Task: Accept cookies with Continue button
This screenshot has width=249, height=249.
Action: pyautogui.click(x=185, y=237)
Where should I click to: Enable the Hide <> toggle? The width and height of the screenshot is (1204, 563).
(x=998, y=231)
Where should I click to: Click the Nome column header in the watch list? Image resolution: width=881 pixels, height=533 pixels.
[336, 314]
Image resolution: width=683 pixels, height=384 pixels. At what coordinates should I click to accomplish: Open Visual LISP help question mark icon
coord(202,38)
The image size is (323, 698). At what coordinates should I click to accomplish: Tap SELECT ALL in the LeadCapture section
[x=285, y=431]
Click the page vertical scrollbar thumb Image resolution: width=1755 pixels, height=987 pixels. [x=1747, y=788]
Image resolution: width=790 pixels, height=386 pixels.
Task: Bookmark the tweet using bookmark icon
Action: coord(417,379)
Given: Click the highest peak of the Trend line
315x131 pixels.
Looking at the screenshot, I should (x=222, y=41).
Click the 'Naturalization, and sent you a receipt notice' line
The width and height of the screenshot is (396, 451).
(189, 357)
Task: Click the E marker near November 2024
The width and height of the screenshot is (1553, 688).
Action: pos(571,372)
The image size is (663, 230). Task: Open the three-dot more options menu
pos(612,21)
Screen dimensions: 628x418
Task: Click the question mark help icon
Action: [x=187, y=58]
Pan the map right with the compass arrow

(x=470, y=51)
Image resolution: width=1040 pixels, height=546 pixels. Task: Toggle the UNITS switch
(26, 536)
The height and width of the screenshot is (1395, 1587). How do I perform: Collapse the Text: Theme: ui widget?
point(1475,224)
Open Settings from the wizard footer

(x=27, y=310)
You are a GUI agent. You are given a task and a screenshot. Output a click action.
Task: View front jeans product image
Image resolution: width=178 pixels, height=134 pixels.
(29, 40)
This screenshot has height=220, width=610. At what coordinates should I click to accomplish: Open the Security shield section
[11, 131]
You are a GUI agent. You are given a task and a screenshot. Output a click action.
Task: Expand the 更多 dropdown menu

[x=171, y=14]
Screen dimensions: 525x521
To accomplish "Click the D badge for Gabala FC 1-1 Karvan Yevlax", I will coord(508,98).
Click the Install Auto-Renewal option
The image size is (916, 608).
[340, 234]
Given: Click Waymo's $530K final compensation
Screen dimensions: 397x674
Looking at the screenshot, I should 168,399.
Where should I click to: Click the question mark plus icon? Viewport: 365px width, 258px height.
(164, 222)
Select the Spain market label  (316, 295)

********

## EXERCISE BRIEF
Copy the records above, keeping each line identical.

## SOLUTION BELOW
Task: Accept cookies with Continue button
This screenshot has width=249, height=249.
Action: pyautogui.click(x=185, y=237)
Where should I click to: Enable the Hide <> toggle? The width and height of the screenshot is (1204, 563).
(x=998, y=231)
Where should I click to: Click the Nome column header in the watch list? Image resolution: width=881 pixels, height=533 pixels.
[336, 314]
Image resolution: width=683 pixels, height=384 pixels. At what coordinates should I click to accomplish: Open Visual LISP help question mark icon
coord(202,38)
The image size is (323, 698). At what coordinates should I click to accomplish: Tap SELECT ALL in the LeadCapture section
[x=285, y=431]
Click the page vertical scrollbar thumb Image resolution: width=1755 pixels, height=987 pixels. [x=1747, y=788]
Image resolution: width=790 pixels, height=386 pixels.
Task: Bookmark the tweet using bookmark icon
Action: coord(417,379)
Given: Click the highest peak of the Trend line
315x131 pixels.
Looking at the screenshot, I should (x=222, y=41).
Click the 'Naturalization, and sent you a receipt notice' line
The width and height of the screenshot is (396, 451).
(189, 357)
Task: Click the E marker near November 2024
The width and height of the screenshot is (1553, 688).
Action: pos(571,372)
The image size is (663, 230). Task: Open the three-dot more options menu
pos(612,21)
Screen dimensions: 628x418
Task: Click the question mark help icon
Action: [x=187, y=58]
Pan the map right with the compass arrow

(x=470, y=51)
Image resolution: width=1040 pixels, height=546 pixels. Task: Toggle the UNITS switch
(26, 536)
The height and width of the screenshot is (1395, 1587). How do I perform: Collapse the Text: Theme: ui widget?
point(1475,224)
Open Settings from the wizard footer

(x=27, y=310)
You are a GUI agent. You are given a task and a screenshot. Output a click action.
Task: View front jeans product image
Image resolution: width=178 pixels, height=134 pixels.
(29, 40)
This screenshot has height=220, width=610. At what coordinates should I click to accomplish: Open the Security shield section
[11, 131]
You are a GUI agent. You are given a task and a screenshot. Output a click action.
Task: Expand the 更多 dropdown menu

[x=171, y=14]
Screen dimensions: 525x521
To accomplish "Click the D badge for Gabala FC 1-1 Karvan Yevlax", I will coord(508,98).
Click the Install Auto-Renewal option
The image size is (916, 608).
[340, 234]
Given: Click Waymo's $530K final compensation
Screen dimensions: 397x674
Looking at the screenshot, I should 168,399.
Where should I click to: Click the question mark plus icon? Viewport: 365px width, 258px height.
(164, 222)
Select the Spain market label  (316, 295)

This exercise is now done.